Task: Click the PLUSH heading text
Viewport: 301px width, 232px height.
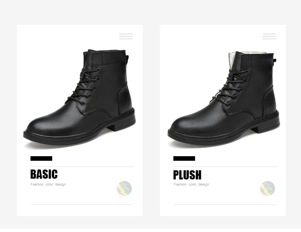Action: pos(187,175)
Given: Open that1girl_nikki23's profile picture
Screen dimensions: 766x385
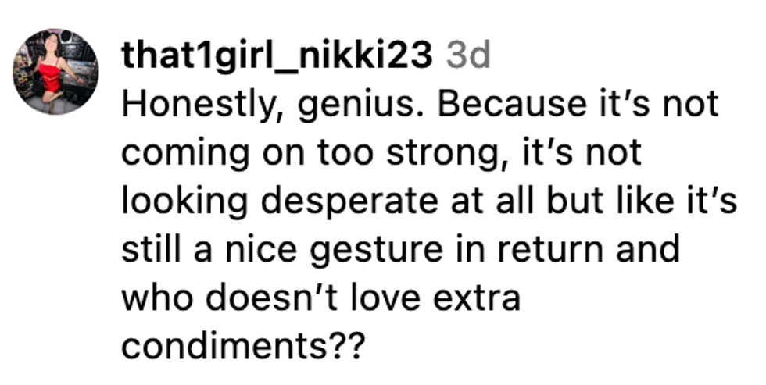Looking at the screenshot, I should [x=55, y=72].

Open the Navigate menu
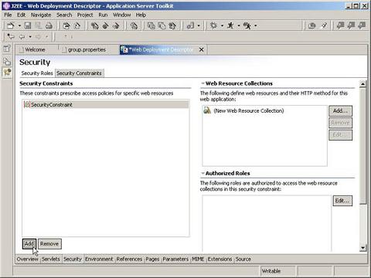click(41, 15)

→ TASK DIRECTIONS: Nothing but the pictures may be dropped; output the records above exactly.

→ PROBLEM SOLUTION:
Task: Click the PLUSH heading text
Viewport: 301px width, 232px height.
Action: pos(187,175)
Given: Open that1girl_nikki23's profile picture
Screen dimensions: 766x385
Looking at the screenshot, I should [x=55, y=72].

Open the Navigate menu
click(41, 15)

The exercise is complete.